You can give benefits to people but cannot take them away without alienating a huge part of the population, because you do not get re-elected. So when leftist leaders realized that they were going into the red and that their socialist innovations in Europe would go belly up, they decided to create this administration of unelected people, who could not be sent home.
An administration that however already existed!
Before Maastricht there was no European Union. There was a common market, created to facilitate trade, movement of capital. That’s why no one has had anything to object for so long. But in the mid-eighties, rather than an economic community they decided to set up a state. Before Maastricht they never said “union”, they were saying “community”. And they were not talking about it publicly.
Among your predictions for the EU-USSR there was also the gulag. Do you confirm it?

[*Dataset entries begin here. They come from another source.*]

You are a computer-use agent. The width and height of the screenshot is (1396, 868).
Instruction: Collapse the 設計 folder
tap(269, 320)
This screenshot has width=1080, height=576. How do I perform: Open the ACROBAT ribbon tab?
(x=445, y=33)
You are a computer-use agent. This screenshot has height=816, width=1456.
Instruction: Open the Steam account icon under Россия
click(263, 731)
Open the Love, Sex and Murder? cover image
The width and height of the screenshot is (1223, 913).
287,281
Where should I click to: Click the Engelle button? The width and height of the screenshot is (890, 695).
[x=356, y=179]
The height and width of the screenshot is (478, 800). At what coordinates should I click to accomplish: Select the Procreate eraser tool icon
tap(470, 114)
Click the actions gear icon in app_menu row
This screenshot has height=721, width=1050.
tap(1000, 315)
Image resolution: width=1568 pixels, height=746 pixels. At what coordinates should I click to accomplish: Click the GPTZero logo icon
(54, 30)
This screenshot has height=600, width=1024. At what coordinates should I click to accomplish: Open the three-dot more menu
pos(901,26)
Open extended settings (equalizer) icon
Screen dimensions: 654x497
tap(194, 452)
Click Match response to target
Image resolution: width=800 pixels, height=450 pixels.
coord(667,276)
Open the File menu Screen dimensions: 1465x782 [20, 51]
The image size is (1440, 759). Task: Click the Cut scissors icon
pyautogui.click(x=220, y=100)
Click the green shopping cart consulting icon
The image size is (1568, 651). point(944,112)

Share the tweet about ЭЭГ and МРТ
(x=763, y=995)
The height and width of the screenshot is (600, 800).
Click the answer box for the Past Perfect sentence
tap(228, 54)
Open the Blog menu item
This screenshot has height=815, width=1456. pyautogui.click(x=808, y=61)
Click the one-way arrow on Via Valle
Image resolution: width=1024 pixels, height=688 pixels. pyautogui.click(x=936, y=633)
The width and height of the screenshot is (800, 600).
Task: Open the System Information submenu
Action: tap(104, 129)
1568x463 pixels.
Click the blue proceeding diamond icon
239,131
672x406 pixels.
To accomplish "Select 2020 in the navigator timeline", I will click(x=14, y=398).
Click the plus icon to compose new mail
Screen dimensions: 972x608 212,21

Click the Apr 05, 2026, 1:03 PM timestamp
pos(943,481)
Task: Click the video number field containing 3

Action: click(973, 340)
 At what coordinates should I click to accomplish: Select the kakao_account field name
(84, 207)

Unfortunately, yes. The EU is creating them slowly. The politically correct is imposed not by persuasion but by repression. In Britain just last month they jailed for hate speech a nineteen-year-old who had written something offensive on Twitter about a football player with black skin. He was sentenced to a month and a half in prison.
As nobody protests, they will gradually widen the net and eventually we will get the gulag. And remember that the European police force is granted immunity, something that was not granted even to the KGB!
Is Barack Obama not part of all this?
For now, Americans do not perceive the European Union, do not see where it is going. But America has a parallel special project, the American Union.
If the process includes the United States of America, what hope is there to stop this global government? It will fail, because it is too big to handle. It is impossible to govern such a huge entity. And notice that the most common resistance is not open, but passive: sabotage.
On the other side is Putin. I know that you have an entirely negative opinion of him, but times change and its strong ties with the Orthodox Church have meant that a few weeks ago Russia joined the majority of other nations in opposition to the United States and the countries of Western Europe on the subject of abortion. Thus Russia is, and has been for a while, a reference point for the Orthodox churches and also for the Catholic Church.
For that matter the same applies to Muslims, who on these issues make a common front at the UN with the Church, but in obedience to their own religion. This does not make them “good”, because outside of this topic they are opposed to us as their enemies. It is one of the paradoxes of this world.